I found a place where other people share this passion for strength when I moved to Milwaukee to assume a tenure-track professor position after my postdoctoral fellowship. I walked into an old school gym in my new neighborhood where powerlifters practice their sport. I hired a coach and on the 19th anniversary of my spinal cord injury, I competed in my first local powerlifting meet. At forty years old, I became hooked on powerlifting and cured my chronic back pain.

Since November 2017, I have competed in USAPL-sanctioned powerlifting meets at both the local and national level, including winning a spot on the national bench press team to attend a world championship. Despite those successes, I do not always set records or win. As I age, I also suffer injuries, frustrations and setbacks in the sport. My totals never improve as quickly as I would like. However, the ritual of reaffirmation that lifting weight provides re-centers me. Very slowly, through this gym ritual, I am coming to embody a practice of forgiving my weaknesses, as well as celebrating my own strengths.

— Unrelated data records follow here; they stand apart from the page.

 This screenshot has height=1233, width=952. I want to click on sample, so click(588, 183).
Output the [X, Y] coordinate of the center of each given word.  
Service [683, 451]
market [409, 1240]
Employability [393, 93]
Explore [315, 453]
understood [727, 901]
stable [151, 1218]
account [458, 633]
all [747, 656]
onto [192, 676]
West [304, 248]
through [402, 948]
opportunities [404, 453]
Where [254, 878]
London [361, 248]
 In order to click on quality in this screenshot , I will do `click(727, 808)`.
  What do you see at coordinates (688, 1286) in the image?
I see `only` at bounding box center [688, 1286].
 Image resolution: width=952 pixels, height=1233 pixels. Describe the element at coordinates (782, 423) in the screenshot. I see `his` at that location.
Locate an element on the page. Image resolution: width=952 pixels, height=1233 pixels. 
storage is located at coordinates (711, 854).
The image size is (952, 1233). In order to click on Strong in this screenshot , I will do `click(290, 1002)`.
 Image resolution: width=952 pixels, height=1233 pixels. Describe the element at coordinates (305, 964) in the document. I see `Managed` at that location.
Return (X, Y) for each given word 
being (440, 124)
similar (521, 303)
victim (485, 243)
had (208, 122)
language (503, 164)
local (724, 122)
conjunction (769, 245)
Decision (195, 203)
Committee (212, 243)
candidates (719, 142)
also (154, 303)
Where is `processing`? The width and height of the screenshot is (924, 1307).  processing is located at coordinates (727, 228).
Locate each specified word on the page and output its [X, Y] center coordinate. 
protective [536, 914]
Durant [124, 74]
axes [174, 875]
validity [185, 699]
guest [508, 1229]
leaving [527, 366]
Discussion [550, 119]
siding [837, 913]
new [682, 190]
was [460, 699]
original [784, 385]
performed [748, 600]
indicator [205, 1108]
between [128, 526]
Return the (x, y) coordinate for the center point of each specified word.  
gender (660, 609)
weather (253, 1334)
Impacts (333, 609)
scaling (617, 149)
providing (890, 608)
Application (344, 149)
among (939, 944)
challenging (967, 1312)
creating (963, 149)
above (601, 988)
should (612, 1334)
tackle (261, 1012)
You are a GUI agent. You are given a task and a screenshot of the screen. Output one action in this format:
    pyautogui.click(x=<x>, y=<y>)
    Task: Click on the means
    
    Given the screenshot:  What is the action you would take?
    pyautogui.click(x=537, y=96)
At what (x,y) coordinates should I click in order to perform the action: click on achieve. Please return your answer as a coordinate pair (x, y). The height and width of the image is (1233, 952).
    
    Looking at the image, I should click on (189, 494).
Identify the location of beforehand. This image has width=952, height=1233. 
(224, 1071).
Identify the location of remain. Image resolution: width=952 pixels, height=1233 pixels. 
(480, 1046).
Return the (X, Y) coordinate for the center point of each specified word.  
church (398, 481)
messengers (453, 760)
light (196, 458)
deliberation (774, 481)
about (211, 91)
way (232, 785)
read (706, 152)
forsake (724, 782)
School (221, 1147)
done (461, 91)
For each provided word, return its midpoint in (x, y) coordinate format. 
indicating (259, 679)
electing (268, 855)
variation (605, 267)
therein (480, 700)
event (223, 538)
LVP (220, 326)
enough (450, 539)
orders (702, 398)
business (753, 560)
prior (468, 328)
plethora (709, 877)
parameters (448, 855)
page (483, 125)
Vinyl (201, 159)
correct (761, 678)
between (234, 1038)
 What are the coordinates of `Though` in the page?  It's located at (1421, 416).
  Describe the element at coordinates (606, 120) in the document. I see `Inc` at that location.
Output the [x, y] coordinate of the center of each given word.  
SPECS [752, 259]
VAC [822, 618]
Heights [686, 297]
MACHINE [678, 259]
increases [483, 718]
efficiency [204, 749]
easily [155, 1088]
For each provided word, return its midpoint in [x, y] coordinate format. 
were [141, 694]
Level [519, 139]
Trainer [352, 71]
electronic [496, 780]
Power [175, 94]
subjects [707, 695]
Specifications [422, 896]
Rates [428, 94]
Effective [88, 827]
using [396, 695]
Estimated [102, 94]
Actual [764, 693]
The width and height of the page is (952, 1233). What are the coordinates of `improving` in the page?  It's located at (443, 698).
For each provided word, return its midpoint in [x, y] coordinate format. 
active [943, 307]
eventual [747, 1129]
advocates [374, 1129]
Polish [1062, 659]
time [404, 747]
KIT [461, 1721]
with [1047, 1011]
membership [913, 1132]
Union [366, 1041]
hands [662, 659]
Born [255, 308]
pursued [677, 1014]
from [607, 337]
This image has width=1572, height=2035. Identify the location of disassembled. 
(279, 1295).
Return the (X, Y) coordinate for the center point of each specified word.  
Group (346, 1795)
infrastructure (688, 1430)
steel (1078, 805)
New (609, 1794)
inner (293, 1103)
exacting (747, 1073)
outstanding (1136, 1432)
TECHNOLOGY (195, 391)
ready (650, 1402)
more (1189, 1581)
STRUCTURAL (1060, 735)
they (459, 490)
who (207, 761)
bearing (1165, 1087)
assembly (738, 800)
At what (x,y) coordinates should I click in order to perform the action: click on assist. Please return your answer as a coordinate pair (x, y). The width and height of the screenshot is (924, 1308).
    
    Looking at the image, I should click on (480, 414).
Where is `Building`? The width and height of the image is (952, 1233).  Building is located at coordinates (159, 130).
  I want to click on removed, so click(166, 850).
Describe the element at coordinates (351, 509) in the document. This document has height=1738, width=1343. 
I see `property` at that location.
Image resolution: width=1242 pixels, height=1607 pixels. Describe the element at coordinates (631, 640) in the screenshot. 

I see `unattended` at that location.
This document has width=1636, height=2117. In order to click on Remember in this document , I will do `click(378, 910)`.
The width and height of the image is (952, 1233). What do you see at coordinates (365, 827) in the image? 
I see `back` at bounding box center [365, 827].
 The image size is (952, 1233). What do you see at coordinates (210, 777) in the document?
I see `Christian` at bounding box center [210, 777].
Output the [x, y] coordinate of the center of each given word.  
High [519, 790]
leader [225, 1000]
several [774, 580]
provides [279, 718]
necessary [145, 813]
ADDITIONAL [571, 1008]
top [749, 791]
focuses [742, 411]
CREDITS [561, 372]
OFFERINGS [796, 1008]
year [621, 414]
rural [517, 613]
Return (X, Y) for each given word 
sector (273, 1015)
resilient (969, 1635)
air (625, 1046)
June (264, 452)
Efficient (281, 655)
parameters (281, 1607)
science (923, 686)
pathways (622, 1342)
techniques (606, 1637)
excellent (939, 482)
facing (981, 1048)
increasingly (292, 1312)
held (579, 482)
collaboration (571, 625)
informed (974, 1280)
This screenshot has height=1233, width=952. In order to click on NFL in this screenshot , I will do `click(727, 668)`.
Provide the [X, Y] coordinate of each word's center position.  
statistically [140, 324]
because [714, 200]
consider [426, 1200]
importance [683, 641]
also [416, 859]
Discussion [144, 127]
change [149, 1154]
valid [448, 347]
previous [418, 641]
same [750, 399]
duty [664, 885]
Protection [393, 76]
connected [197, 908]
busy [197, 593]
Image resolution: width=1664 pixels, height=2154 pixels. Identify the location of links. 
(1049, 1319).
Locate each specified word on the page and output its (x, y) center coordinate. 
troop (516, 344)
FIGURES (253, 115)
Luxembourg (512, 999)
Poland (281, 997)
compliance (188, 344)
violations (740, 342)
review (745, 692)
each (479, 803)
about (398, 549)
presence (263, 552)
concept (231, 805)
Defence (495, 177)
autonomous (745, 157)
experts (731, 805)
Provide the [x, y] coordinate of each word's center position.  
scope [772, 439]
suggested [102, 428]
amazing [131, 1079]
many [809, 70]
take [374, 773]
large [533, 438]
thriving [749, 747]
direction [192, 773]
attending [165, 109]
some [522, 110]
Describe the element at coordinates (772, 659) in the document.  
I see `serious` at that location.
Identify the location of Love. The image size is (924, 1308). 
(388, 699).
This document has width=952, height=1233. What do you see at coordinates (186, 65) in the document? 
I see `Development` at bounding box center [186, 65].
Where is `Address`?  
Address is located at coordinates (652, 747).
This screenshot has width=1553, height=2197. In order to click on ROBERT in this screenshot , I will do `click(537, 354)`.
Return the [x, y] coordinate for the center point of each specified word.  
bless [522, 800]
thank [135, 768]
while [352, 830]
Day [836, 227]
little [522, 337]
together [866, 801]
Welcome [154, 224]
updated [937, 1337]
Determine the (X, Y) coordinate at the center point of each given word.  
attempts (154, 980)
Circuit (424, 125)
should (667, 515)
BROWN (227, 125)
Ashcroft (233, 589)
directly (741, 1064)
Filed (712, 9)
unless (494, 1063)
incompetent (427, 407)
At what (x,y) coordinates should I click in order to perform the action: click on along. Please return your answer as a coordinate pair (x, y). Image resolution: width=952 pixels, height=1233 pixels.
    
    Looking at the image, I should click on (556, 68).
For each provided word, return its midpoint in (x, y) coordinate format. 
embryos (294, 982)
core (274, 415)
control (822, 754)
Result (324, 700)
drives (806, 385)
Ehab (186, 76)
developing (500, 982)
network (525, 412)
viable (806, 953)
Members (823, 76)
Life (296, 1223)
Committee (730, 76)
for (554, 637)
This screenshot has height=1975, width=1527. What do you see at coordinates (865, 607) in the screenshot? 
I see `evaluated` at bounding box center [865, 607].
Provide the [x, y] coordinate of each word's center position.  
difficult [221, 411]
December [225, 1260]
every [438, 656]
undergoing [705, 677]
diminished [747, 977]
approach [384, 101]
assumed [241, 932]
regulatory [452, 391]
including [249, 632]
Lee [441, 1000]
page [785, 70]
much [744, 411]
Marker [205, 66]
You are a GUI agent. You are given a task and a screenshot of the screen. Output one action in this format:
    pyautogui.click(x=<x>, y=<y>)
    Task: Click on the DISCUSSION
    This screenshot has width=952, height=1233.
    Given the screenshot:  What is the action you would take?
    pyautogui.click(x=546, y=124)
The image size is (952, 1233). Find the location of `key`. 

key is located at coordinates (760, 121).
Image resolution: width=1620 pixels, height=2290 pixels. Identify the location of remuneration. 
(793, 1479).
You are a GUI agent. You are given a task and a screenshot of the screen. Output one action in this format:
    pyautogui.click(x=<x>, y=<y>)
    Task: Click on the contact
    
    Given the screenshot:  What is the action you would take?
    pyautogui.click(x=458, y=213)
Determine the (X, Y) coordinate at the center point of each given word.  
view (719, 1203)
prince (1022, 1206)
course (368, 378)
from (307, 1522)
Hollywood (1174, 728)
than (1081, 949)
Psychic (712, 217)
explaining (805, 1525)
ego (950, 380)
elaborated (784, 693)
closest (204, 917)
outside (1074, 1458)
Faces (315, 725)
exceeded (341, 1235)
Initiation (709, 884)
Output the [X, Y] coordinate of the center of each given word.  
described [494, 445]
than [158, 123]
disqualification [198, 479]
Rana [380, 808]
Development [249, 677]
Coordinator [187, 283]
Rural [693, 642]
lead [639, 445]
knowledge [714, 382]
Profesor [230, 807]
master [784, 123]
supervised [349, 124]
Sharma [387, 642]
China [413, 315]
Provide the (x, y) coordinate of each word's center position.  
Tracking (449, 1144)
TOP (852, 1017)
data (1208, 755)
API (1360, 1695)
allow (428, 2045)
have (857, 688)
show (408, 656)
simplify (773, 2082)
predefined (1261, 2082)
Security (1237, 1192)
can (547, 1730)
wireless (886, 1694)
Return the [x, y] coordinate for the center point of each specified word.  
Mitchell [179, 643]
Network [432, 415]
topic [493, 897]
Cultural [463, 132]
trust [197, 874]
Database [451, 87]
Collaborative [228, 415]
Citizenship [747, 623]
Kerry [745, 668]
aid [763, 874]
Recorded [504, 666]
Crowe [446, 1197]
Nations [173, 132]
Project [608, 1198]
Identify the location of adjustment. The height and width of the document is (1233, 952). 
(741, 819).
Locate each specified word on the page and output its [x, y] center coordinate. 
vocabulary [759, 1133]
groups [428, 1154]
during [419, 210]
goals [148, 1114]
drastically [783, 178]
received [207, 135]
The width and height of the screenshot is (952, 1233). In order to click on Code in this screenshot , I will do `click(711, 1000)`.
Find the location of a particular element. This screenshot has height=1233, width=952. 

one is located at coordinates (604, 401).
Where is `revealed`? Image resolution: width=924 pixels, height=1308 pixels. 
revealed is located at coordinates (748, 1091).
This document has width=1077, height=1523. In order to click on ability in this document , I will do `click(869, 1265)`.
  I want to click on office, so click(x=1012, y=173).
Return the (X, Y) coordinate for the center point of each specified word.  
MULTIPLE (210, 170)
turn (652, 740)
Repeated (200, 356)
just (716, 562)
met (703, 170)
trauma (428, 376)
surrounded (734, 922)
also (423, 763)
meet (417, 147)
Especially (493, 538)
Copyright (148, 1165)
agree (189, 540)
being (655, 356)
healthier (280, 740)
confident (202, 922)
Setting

While I want to focus on what I can do, and not what I look like, I am grateful that as I age, my body is beginning to look more and more commensurate with how I feel on the inside. It is as though my outside is finally catching up to my attitude. As a petite young woman, I struggled with the way people treated me: dismissively. I felt chronically underestimated. In response, I starved myself thin and abused my body with substances. Then came the pregnancies and I felt like a stranger in my own body, which was so soft and maternal, not how I feel about myself at all. For me, the post-childbearing years, allowing myself to grow physically and powerlifting have been so empowering. I hope every woman gets to experience the good health, focus on strength rather than beauty, and the sense of empowerment that aging and powerlifting are bringing me. A few wrinkles, a few muscles and a sport have changed the way I engage the world.

Today, I teach university classes on international relations, human security, international migration and the politics of street gangs, but I take my training as seriously as an athlete would. I continue to compete, I received my USAPL club coaching certification, and now I advise my university powerlifting team. My university students are rooting for me, even while they know to avoid me in the campus gym. I want to show them, and my children, what it means to be a strong woman.

Meanwhile, my academic research on violence and survival at borders has shifted to exploring violence and survival within our bodies. In this way, my professional and my personal life have become intertwined. With Pesas y Poder, I seek to turn resistance training in the gym into resistance to the structural injustice that I research in El Salvador.